Six years later, and Persuit, the marketplace he founded for companies to hire external lawyers, has a client list that includes US retailer Walmart and Swiss pharmaceuticals group Novartis. And he is busier than ever.

Legal departments are waking up to digital change, says Delkousis, adding that bidding for work is just the start of a long list of legal processes that could, and should, be entirely updated.

“Meaningful digitisation and transformation shouldn’t [just] be about whether firms can use e-signatures or document management — that’s just how law firms should be working,” says Delkousis. “It has to be about transformation of what’s really important, like client relationships . . . and driving real value.”

Law firms have been notoriously slow to embrace digital transformation of their work. However, company legal departments are now under intense pressure to come up with better processes — and more quickly, particularly as costs are rising.

Take the pay war for junior recruits that is irking clients, as rates for newly qualified lawyers around the world push well into six digits.

“Cost control is important to our clients, like Shell and Walmart, so they don’t want to pay those rates [for junior lawyers],” says Delkousis. “In-house teams are under pressure to reduce the budget on their own team, yet junior lawyers at law firms are getting paid $200,000.

“If it’s a cost the law firm is willing to absorb, then fine. But that means more of the routine and repetitive work needs to be automated.”

Maurus Schreyvogel, former chief legal innovation officer at Novartis who has just joined professional services firm EY as a partner, recalls how the Swiss drugs maker initiated a new way of hiring external lawyers two years ago that involves moving away from hourly billing. That has made him a keen observer of automation.

Law firms are making digital tools available to their staff, “but those tools are not being used,” he believes. “It’s not in the best interests of a law firm to do so because it cuts into their margins. So it’s really up to the in-house community to have an opinion on how a specific type of work should be done.”

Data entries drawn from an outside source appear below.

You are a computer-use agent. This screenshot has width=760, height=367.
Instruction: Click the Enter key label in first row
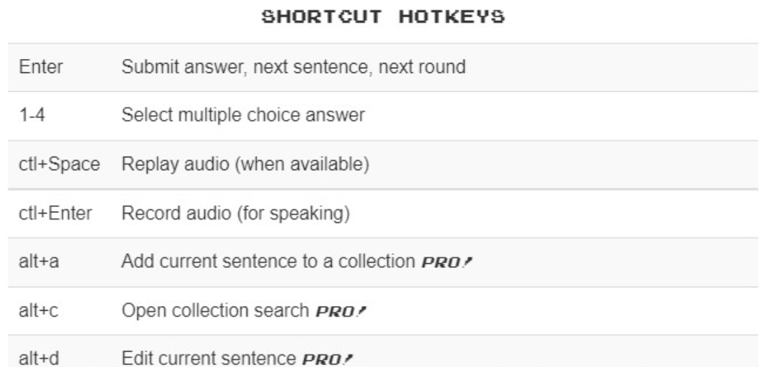41,67
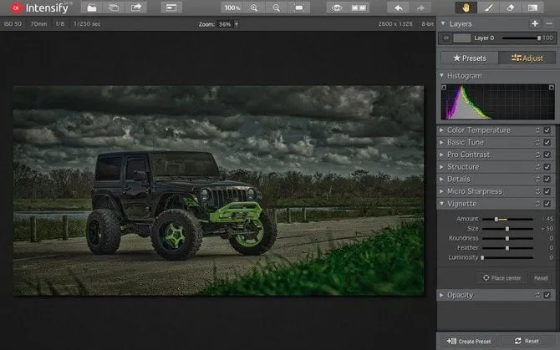The height and width of the screenshot is (350, 560).
Task: Click the Place center button
Action: tap(501, 278)
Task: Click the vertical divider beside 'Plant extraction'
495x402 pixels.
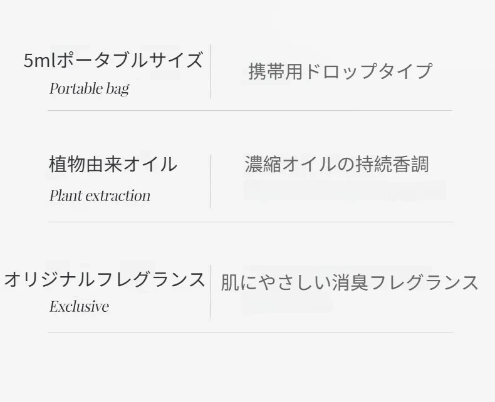Action: tap(211, 182)
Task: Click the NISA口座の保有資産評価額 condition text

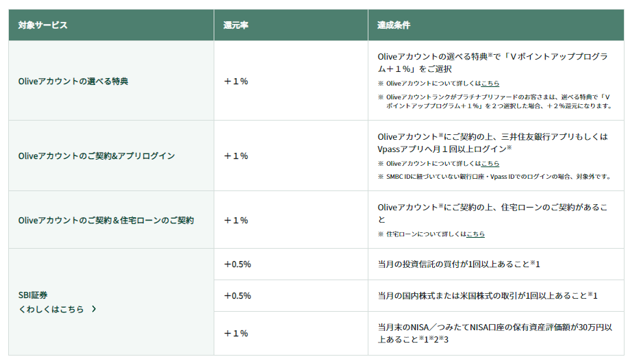Action: (493, 327)
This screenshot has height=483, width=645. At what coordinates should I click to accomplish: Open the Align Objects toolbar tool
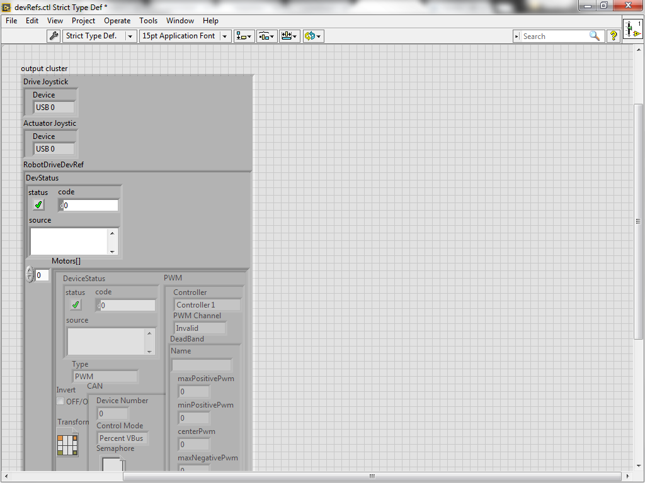[244, 36]
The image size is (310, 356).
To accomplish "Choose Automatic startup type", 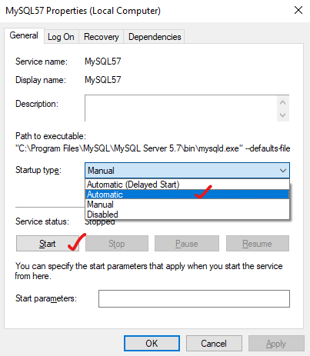I will [187, 195].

Kerry Westland, partner and head of innovation and legal technology at law firm Addleshaw Goddard, says internal efficiencies are one of the most important areas of her team’s work.

But clients are also demanding pre-packaged digital help for work resulting from developments such as the end of the Libor benchmark, or the after-effects of the Covid-19 pandemic.

As a result, law firms are expanding their rosters of developers, technologists, and graduates with degrees other than law. Over the past eight years, Westland’s team has grown to include paralegals, senior legal technologists, developers, and graduates.

The make-up of the team has changed a lot, she says: “I started this team with just me and one other person, and we’re now over 40 and have just hired six people on the graduate scheme.”

Westland’s team works across seven “pillars”, including “internal efficiencies” — streamlining and standardising the ways that lawyers work — and “client projects”.

One such project involved knitting together four tech platforms to create a bespoke product for Virgin Money. It was designed to enable the financial services company to handle the phased end of Libor, and to review, amend, and update documents for about 2,500 loans.

But Westland says such examples barely scratch the surface of the ways in which lawyers’ work could be truly overhauled.

“As lawyers, we need to stop thinking about [Microsoft] Word documents,” she argues. “That might sound crazy, but we’re so wedded to a Word document and having 40 versions of it going back and forth.”


Mark Cohen, founder of consultancy Legal Mosaic, says law firms could have ambitions beyond simply making processes quicker. “They will tell you they spend more money on technology and have an innovation department, but the reality is that most of what they’ve done so far is about internal efficiency.”

Their innovations are protecting margins, he adds, but he “would query whether that kind of thing is really impacting customers”.

Delkousis had the idea for Persuit after realising that legal departments were using spreadsheets, emails and other means of sourcing outside counsel that could be more efficient if they were centralised and digitised.

As a partner in a law firm, Delkousis “could see there was a problem”. Clients could not find the best law firms for their needs because so much of the interaction between firms and clients is based on relationships, he explains: “So, as long as nobody else knew who my clients were, I could fend off the competition.”

His response was a vision of in-house legal teams posting their requirements online and inviting proposals from law firms, with the opportunity to revise pricing in real time. “It would be easy to compare apples with apples,” he says.

Digital transformation “is much more than the typical hallmark that teams give themselves credit for now”, Delkousis argues. “What’s really important is the relationship [clients have] with law firms, and making sure you’re getting value.”